В конце 20-х прошла дискуссия о «новом герое». В ней литераторы и публицисты решали, кто может (и должен) определять собой лицо эпохи. «Вряд ли многих удовлетворяет сейчас интеллигент тургеневской или толстовской складки, переодетый в современный костюм. <…> Разъедающая рефлексия, самообнюхивание, психическое недомогание <…> не передают специфики пролетарского героя» [565].
На диспуте о «Списке благодеяний», прошедшем в ФОСП 16 июня 1931 года, одним из самых внимательных зрителей оказался рабкор Дубков. «Последняя сцена раскрывает лицо театра. Вспомните: когда умирает Гончарова, весь свет на нее, а толпа в темноте. <…> Перехожу к выводам. Театр от своего революционного прошлого перешел к дореволюционному театру» [566].
В кризисной культурно-политической ситуации рубежа 1920–1930-х годов это означало утверждение режиссером прежних фундаментальных либеральных ценностей: духовного мира человека, его внутренней свободы, несводимости душевных движений к мобилизованности и «общественной пользе» — и протест против коллективизма, понятого как механический «порядок» насаждаемого единообразия.

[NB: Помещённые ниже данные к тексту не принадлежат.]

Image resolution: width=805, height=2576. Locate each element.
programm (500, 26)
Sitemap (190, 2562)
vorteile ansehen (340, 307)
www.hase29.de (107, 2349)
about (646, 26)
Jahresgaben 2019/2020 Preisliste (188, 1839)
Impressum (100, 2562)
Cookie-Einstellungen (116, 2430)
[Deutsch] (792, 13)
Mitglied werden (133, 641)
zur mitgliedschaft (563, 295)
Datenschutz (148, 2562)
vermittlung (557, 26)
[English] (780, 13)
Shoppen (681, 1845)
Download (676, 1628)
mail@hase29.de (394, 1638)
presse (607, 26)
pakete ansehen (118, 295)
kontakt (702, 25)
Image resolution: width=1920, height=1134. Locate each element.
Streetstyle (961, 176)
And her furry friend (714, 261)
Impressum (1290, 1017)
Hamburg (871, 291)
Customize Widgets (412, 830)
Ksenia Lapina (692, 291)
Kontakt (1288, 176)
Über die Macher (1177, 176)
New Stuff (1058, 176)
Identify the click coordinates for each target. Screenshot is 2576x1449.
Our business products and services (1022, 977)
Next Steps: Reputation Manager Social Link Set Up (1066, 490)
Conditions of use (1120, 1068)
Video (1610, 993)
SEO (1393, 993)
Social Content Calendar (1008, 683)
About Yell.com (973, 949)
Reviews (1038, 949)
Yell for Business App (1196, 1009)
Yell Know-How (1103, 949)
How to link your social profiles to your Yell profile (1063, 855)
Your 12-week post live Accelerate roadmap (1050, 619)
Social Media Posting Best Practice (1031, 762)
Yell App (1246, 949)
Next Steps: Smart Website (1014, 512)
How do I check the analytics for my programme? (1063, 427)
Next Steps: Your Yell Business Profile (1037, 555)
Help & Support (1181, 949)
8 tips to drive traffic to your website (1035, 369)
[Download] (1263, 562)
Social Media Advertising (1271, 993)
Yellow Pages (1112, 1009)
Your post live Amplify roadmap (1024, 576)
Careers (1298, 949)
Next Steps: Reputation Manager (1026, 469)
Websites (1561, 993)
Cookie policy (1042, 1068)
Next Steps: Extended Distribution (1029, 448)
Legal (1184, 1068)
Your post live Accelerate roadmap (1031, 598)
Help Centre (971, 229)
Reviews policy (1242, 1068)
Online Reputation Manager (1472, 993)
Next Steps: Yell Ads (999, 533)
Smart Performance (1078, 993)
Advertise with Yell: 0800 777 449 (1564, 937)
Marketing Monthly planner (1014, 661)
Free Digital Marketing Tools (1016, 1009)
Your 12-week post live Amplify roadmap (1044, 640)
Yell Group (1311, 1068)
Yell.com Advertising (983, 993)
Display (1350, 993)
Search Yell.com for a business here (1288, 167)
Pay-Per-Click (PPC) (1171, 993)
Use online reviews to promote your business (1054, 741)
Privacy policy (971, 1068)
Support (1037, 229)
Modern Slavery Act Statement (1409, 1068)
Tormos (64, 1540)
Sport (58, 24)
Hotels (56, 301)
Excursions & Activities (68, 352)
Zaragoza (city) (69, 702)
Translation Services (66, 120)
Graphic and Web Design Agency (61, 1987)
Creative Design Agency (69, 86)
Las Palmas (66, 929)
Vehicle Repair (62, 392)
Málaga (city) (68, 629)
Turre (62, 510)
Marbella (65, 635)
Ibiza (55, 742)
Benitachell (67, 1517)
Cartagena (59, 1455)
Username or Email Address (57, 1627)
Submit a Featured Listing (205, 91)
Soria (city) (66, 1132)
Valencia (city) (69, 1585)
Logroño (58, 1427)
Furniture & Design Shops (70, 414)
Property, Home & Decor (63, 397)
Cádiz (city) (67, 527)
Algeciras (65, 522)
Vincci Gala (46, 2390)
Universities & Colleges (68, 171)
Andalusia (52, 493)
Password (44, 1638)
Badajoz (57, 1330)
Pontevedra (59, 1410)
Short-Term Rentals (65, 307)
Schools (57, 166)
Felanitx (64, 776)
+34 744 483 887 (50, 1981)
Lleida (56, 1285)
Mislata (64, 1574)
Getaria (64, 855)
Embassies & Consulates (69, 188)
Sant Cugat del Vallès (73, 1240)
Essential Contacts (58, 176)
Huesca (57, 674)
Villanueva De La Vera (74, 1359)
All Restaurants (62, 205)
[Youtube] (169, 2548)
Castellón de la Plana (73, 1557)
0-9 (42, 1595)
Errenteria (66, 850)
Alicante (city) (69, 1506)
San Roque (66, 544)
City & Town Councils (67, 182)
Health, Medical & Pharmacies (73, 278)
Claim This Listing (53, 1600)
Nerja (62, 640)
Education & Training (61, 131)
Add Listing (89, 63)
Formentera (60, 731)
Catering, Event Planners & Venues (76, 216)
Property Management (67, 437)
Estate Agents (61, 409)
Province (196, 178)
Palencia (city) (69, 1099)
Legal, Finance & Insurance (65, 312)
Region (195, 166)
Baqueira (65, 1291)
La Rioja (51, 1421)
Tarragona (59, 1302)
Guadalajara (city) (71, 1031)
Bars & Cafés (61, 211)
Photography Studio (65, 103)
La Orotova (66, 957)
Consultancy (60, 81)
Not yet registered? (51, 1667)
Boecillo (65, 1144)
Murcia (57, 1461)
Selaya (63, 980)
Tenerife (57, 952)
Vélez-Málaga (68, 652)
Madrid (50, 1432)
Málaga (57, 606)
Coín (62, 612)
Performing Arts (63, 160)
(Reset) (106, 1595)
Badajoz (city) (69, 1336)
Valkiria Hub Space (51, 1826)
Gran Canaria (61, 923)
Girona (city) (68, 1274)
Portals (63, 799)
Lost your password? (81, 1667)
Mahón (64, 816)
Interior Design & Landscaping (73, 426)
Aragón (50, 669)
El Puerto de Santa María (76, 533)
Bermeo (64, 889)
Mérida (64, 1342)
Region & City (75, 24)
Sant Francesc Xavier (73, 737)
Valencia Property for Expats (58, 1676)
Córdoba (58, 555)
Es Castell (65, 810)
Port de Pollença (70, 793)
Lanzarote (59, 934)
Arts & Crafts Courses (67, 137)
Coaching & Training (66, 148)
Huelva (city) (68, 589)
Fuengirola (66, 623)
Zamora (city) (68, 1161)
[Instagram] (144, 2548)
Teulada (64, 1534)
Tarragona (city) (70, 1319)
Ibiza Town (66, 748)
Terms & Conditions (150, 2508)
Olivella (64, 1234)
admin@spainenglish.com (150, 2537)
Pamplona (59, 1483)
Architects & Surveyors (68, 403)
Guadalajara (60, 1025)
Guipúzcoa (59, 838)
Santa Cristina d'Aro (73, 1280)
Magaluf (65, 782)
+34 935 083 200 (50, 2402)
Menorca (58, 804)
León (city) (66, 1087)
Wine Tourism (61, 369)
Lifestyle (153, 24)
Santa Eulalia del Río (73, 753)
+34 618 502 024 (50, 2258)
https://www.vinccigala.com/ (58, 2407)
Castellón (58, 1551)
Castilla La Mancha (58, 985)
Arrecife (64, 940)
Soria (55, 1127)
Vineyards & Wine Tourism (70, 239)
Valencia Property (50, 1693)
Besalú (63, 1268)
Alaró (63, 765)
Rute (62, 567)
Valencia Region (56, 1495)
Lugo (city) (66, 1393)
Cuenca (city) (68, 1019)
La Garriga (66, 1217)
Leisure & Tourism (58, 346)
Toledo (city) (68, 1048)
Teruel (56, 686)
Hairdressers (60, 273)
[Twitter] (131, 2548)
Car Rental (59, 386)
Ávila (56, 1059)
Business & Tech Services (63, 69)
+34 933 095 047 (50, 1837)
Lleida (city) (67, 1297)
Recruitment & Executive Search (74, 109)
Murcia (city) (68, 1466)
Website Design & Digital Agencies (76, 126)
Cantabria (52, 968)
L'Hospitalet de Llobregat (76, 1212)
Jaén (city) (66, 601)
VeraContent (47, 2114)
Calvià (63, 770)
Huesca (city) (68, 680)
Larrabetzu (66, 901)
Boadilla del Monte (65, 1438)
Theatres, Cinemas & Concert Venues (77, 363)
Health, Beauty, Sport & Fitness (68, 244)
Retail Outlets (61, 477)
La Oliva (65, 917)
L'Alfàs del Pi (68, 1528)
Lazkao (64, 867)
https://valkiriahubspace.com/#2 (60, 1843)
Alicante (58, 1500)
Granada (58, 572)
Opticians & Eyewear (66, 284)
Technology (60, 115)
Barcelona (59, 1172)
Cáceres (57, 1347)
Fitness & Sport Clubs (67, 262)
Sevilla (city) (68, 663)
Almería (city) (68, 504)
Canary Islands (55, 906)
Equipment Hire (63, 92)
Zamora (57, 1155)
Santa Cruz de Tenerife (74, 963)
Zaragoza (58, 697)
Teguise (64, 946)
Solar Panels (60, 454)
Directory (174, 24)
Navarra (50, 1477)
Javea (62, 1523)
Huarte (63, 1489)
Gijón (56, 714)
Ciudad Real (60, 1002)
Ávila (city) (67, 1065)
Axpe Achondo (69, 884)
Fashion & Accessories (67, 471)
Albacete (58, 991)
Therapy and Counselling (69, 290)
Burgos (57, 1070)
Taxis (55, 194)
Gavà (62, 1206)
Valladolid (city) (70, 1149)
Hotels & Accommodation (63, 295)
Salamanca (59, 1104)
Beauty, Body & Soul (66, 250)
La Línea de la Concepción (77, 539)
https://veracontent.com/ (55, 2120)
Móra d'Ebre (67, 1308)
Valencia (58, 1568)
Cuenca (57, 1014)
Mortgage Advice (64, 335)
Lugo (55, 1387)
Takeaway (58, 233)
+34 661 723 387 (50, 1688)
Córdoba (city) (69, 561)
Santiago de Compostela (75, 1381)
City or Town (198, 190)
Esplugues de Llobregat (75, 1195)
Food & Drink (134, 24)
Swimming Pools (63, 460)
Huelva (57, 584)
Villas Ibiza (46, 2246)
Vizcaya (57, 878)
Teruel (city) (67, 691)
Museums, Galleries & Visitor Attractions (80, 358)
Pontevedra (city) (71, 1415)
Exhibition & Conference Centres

Оформление спектакля решалось в основном в холодноватых тонах — так воплощалась сухость трагедии [567]. Работала гамма серо-голубого и жесткого синего, глухого песочного и светло-коричневого [568]. Единственным ярким пятном был насыщенный, кроваво-красный «цирковой» ковер в заведении Маржерета. Почти кровь арены, на которую, как на корриду, выходит Гончарова. Ее гамлетовский плащ еще резче подчеркивал аналогию эпизода с боем быков и (предвкушаемым) смертельным исходом схватки.
Да еще неярко золотились перила (в эпизоде «Мюзик-холла»), о которых говорил Улялюм; в золотую раму был заключен трельяж у портнихи (в нем отражается преобразившийся на мгновенье «гадкий утенок» Гончарова, появляясь в серебряном платье); тусклым золотом поблескивал манекен в витрине магазина (в сцене финала) [569].
Но в «московском» эпизоде Мейерхольд подробно обживал сцену, насыщая ее житейскими деталями, вещами, мягкими пятнами.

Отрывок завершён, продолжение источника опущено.